As the news is fond of reporting, housing sales seem to creep up one month and down the next in San Diego. Here is a startling statistic that should give some perspective on why the housing market in San Diego is struggling to continue moving.
For every two homes that begin an escrow in San Diego, one of those homes is going to fall out. Said another way, 50% of transactions that begin in San Diego will fail before the closing documents are signed.
Let’s examine some reasons why.
Transactions are Taking a Long Time
40% of the market place transactions right now are done as what’s referred to as a short sale. A sale where the home has negative equity and the bank accepts a reduced pay off to facilitate the transaction.
This is a great deal for home buyers since they’re not forced to get into the market when prices are greatly inflated, but the simple reality is that these transactions can take an extremely long time to finish. It’s not unusual for a short sale transaction to take more than six months up to a year to complete.

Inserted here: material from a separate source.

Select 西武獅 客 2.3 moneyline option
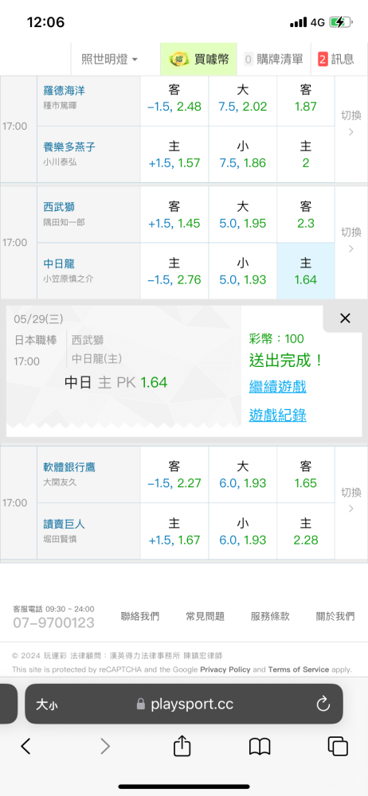Image resolution: width=368 pixels, height=796 pixels. tap(306, 215)
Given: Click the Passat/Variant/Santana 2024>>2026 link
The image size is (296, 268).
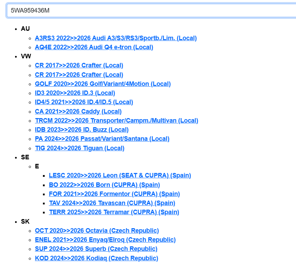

Variables include the lender, the borrower and any junior liens that are involved. Negotiation of a short sale is not a simple real estate transaction and there are simply not enough qualified real estate professionals counseling clients as to the realities and complexities of the transaction. This needs to change if San Diego is going to see a robust real estate recovery.
Doom and Gloom News
When was the last time we were able to turn on the news and hear some really fantastic news? Aside from the miraculous rescue of the Chilean miners, I can’t remember when. The last time there was a positive or in depth news story that helped the real estate market was probably in 2007.
The basic reality of the news cycle is that focusing on the negative aspects of the market makes money. 50% of escrows failing for instance will probably be reported, but any analysis as to why or how to fix it will be sorely lacking.
It is important that real estate professionals and those involved in real estate transactions focus on their individual deal. Human beings aren’t particularly good at predicting the future. The point is to pay a fair price for what you’re looking to buy and to enter into your individual transaction with what Warren Buffet would call a “margin of safety.”
That is, don’t spread yourself too thin. We’ve seen what the consequences of spreading money too thin can be.
One unfortunate consequence of a market like the one San Diego is experiencing is that buyers think that they can steal a piece of real estate. As a result a buyer will go all over town putting in low ball offers on tens of different pieces of property with the intention of purchasing possibly one or two of these.
Buyer’s agents need to counsel their investor and buyer client that entering into a transaction with integrity is extremely important for market confidence and market recovery. There is an aspect of all for one and one for all in this market place that simply needs to be respected in order for trust and realistic predictors to return.
In September and October of 2010 50% of transactions that made it to the escrow phase failed. That’s troubling, but not insurmountable. If the San Diego market is to return buyers and sellers need to have better expectations of the market realities and the complexities of their given transaction. It is the responsibility of real estate agents and brokers to counsel their clients and to deliver on their promises.
The real estate industry is not only a game of numbers and statistics. Expectations and emotions play an enormous part in a distressed market like the one San Diego is currently experienced. This often overlooked responsibility of agents needs to be respected if we are to see recovery in 2011.